5.28.15 emailsGood actors bring a script to life.  The best ones know just how to nuance the emotion perfectly, so it feels real, like it’s from the heart; you believe that the actor IS the character, not that he is just playing a part; the emotions come from his gut,much more than simply words rising from a page.

How do good actors breathe life into mere words?  How can you do the same for your emails?

Emails need a life of their own, yet they exist without the benefit of sound, tone, or pausing, useful tools at an actor disposal.  All an email has is the words on the page.  What’s an uninformed writer supposed to do?  Lucky for you, there’s help – right here!

When an actor enters the stage, he has presence – you know he’s there; he owns the space.  All eyes are on him; he heavily influences the action.  In emails, your influencing entrance is the headline.  It grabs attention (or it should), it draws the reader in (an acquired skill), and the headline gets the right reader in (everything written is not for everyone).  Whew, that’s a lot of work, but the headline is just that important.  If you get nothing else right, get the headline right.

A headline is 80% of the battle.  Yup, 80% of the work is done by the workhorse headline, with an optional subheader taking some of the load.  And to make things worse, you’re on a short time crunch.  That poor headline only has fractions of seconds to send out the bait and reel ‘em in, or they’ve moved on. So don’t skip on understanding how to write good headlines.  It’s that big of a deal.

Once the reader is into the body of content, now the job becomes to keep him engaged.  That is best done by delivering a compelling story.  Engaging emotions gets them hooked and hanging on every word inside the content.  Hard to do you say?  Perhaps initially, but definitely trainable with some learned techniques.

My favorite example of concise, moving story writing is the Hemingway vignette: Hemingway was bet that he couldn’t tell a complete story in 6 words.  He collected on that bet with:  For sale – baby shoes, never worn. 

The syntax also helps (or hurts) with the breathing of life into writing.  Using big (over 3 syllables) words is not only pretentious, it smacks of elitism, which is never an endearing quality.  Keeping the words, sentences and paragraphs short, snappy, and clear helps maintain attention.  And keeping it conversational, like conversing with a good friend.  Nicely informal; keep it authentic.  Ditch the stilted writing; no one talks like that, never did.  Boring is not attention getting.

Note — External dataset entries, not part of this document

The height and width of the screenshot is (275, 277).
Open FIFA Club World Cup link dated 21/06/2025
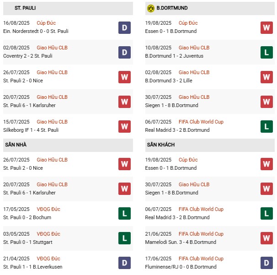[x=201, y=234]
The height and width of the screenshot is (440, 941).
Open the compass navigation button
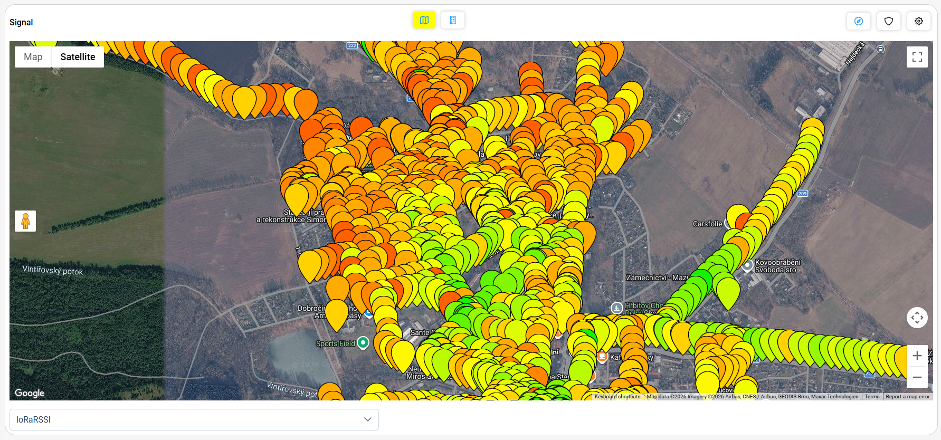[859, 21]
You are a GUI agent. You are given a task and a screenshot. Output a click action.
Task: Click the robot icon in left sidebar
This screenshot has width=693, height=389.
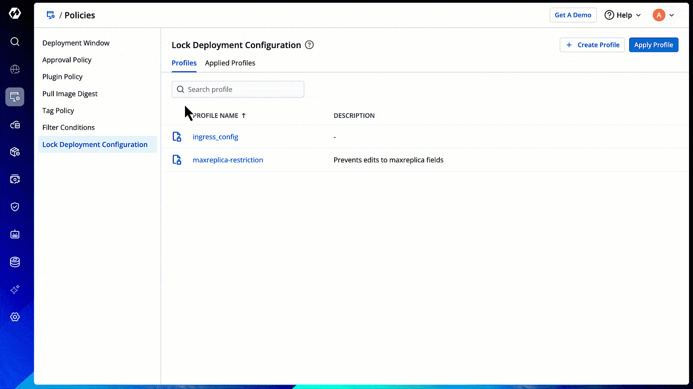point(15,234)
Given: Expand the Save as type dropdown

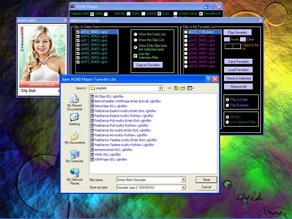Looking at the screenshot, I should 183,188.
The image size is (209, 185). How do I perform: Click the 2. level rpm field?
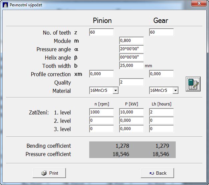102,120
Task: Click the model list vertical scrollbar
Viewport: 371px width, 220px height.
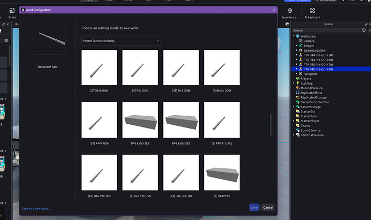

Now that the words are alive, grabbing attention, digging in with emotion – what do you want the reader to do?  What action do you want to happen?  And every written piece has a desired resulting action as a goal. Too often the desired action is not asked for, leaving the reader to guess!  Not a good idea as no one has time to mind read.  When you don’t ask for what you want, all that good writing can end up confusing instead of progressing towards the goal of the piece.  And we all know that a confused mind rarely acts.  Or the action is to retreat…and no one wants to see the brilliant actor fall from grace with forgotten bumbled lines.